I figured out a way that I can track my food but not stress myself over it. I have stopped tracking as I go. I keep track of everything but I don't put it in the tracker until the end of the day. That way I can't see the number increasing and cut myself back. Then at the end of the day I put everything in the tracker and see how I did for that day. So far this has helped me to increase the number of calories I am taking in and caused less anxiety over the number. Once it is eaten there is no going back so I have to just accept it for what it is.
Thank you all for your advice. This is something I have dealt with since high school and the good thing is that I know the signs that I am going too far. The purpose of my post was to try to snap myself back to reality. Although I still get a tight feeling in my chest when I see the higher numbers I am reminding myself that it is what is best for me and the last few days I have done better. Not tracking is not really an option either. My problem is that I will go to both extremes and if I don't track I will either only eat once a day or I will eat more often thinking I am eating small portions but eventually they creep up. Before I know it I am right back where I started. I will continue to work to make sure I am eating enough and doing this weight loss thing the right way.
Having been in the same boat as you, I can say this: if you're still on the road to recovery, tracking your meals and seeing the numbers can be HIGHLY triggering, and probably isn't the ideal. I do second the other opinions: seek a specialist, but also from personal experience, I know that's hard to do, for a variety of reasons - all of which I've also felt numerous times over the years.
I realize that you might be looking at my tracker and thinking 'wtf'. But that's another story entirely - and another reason I was loathe to get help when I needed it. "She's not skinny enough to be sick". I probably wasn't at the time - though I was MUCH thinner than I am now - but I was sick. And I got myself some help. :)
It's good that you're reaching out, and if you're reaching out then you're recognizing the triggers. It's always possible to us the community of Spark People without using the tracker - perhaps that might be something you could do. Or try to challenge yourself to meet your calorie goals -both- ways. Don't go over, don't go under.
I hope you do seek help and you feel better soon.
This is my body and it's fine. It's where I spend the vast majority of my time. It's not perfect. But it's mine. --
current weight: 268.0
Fitness Minutes: (5,730)
2,344 7/19/14 8:27 P
I encourage you to seek an eating disorder specialist and NOT try to control your consumption on your own. I encourage you to look at the physical (anxiety due to brain chemistry) aspects as well as the emotional with either a psychiatrist or a doctor of eastern medicine who approach the condition from all angles.
"For God so loved the world that he gave his one and only Son, that whoever believes in him shall not perish but have eternal life." John 3:16
current weight: 105.0
Fitness Minutes: (33,757)
22,227 7/19/14 6:47 P
I ditto the suggestion with working with a counselor. Your Dr will be able to refer you to someone who specializes in eating issues.

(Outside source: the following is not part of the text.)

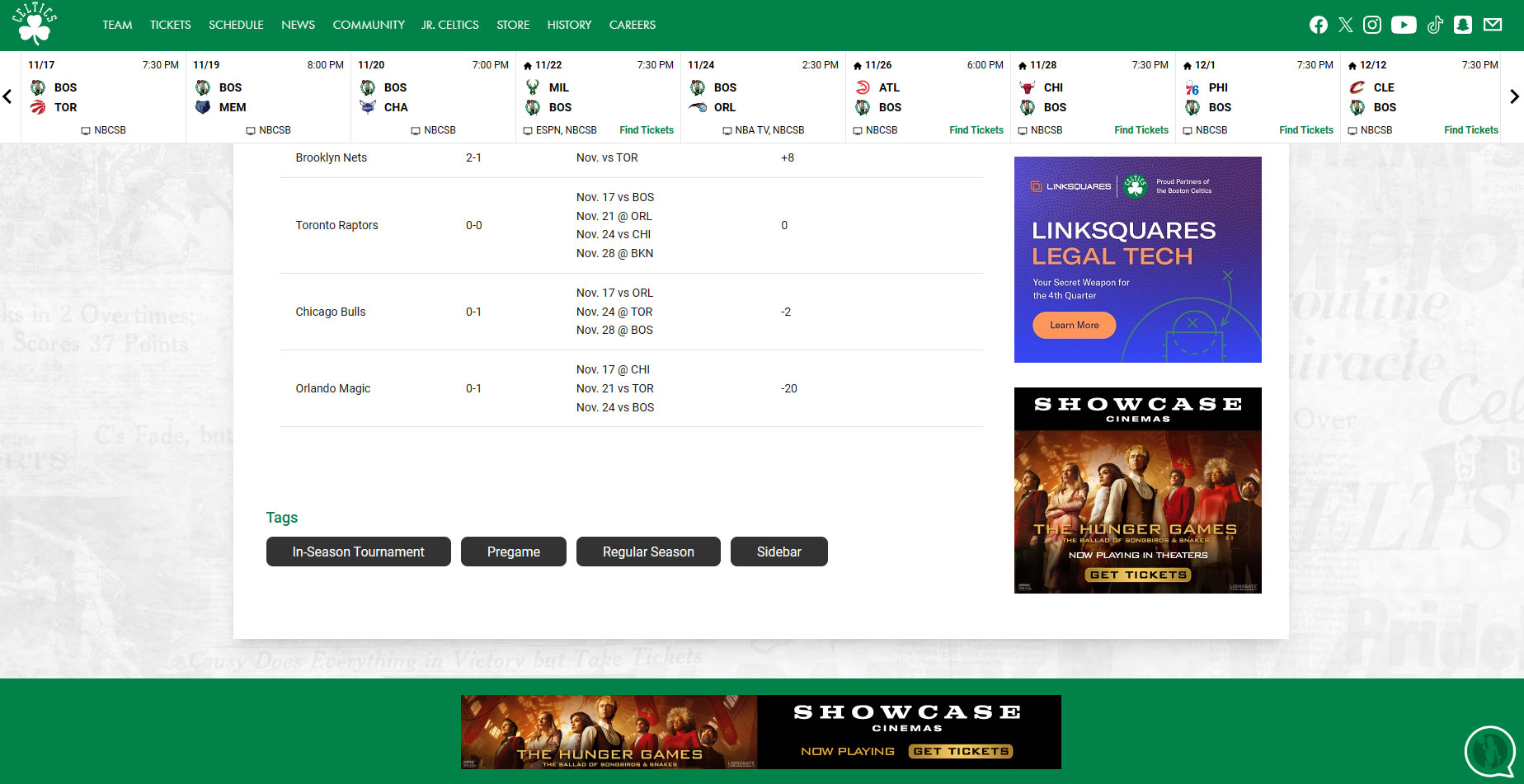Open the Celtics Facebook page icon
1524x784 pixels.
pos(1318,25)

As well as Becky's suggestions, putting a handful of nuts into your pocket and just nibbling on them throughout the day should help. Another thought, too, is to swap some water for some milk with some banana, strawberries etc., whizzed into it.

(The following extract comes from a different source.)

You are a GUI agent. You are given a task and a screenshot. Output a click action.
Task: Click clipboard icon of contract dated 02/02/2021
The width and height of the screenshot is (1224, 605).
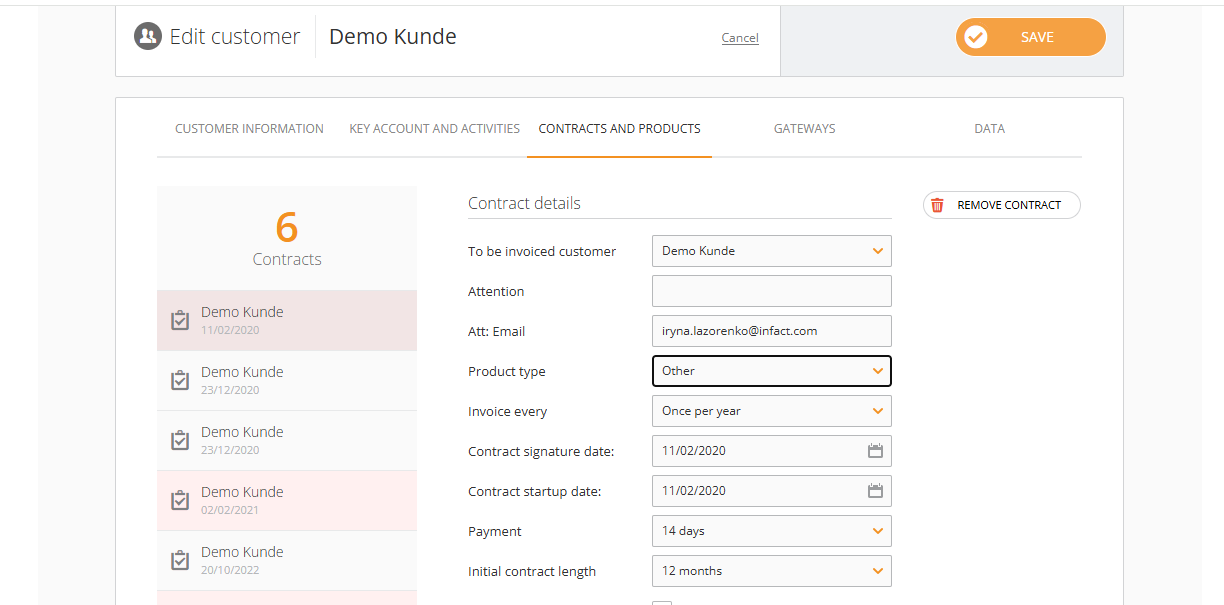180,500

Have you worked with a counselor in the past? This would be a good place to begin.
Often it can help to remove yourself from calorie counting and instead make a plan that for each lunch and dinner you need to include: ---4 ounces of lean meat ---a fruit serving --a veggie serving --a grain or starchy vegetable --a cup of milk or yogurt (or save for a snack)
Do a similar plan for your breakfast.
This will assure that you are at about 1200-1300 calories daily---but with no counting of calories.
If you're feeling guilt and anxiety about eating the sustenance your body needs, you may want to see your doctor and ask for a referral to a therapist. If the numbers are having that kind of an impact, I'm certain there are methods of regulating your weight without focusing on a number that brings about anxiety.
How do you feel and do if you do not count calories but focus on just portions? For instance, do you get that way if you just do the bikini plate method?
Starting: 41.1 BMI and extremely sedentary Current: 28.0 BMI with strength-training and low-impact cardio Mini-goal: 29.9 BMI (about 164 lb) - DONE on 8/6/14! I'm no longer obese! Mini-goal: 5K walk or run Mini-goal: 24.9 BMI (about 136 lb) Mini-goal: half-marathon walk or run GOAL: 23 BMI (about 125 pounds), fit and active
I am someone who has had eating issues in the past and still struggle sometimes to meet my calorie goals. When tracking my food I get a little paniced when I see the number creeping up. For about a week now I have had trouble even getting to 1000 calories for the day. I am starting to feel it during my workouts as well. I got light headed today while doing some ab work and had to take a break. I did eat breakfast and was drinking water but I still found it difficult to really push myself this morning. I'll just be honest and tell you, for the last three days my calories have hovered around 750-900.
I know that this is not the way to lose weight but I can't seem to bring myself to eat more. I keep telling myself that it will be better after I hit my goal. There is a part of my brain that thinks this is true but I know that it really isn't. The number on the scale is going down and it just makes it harder for me to stop.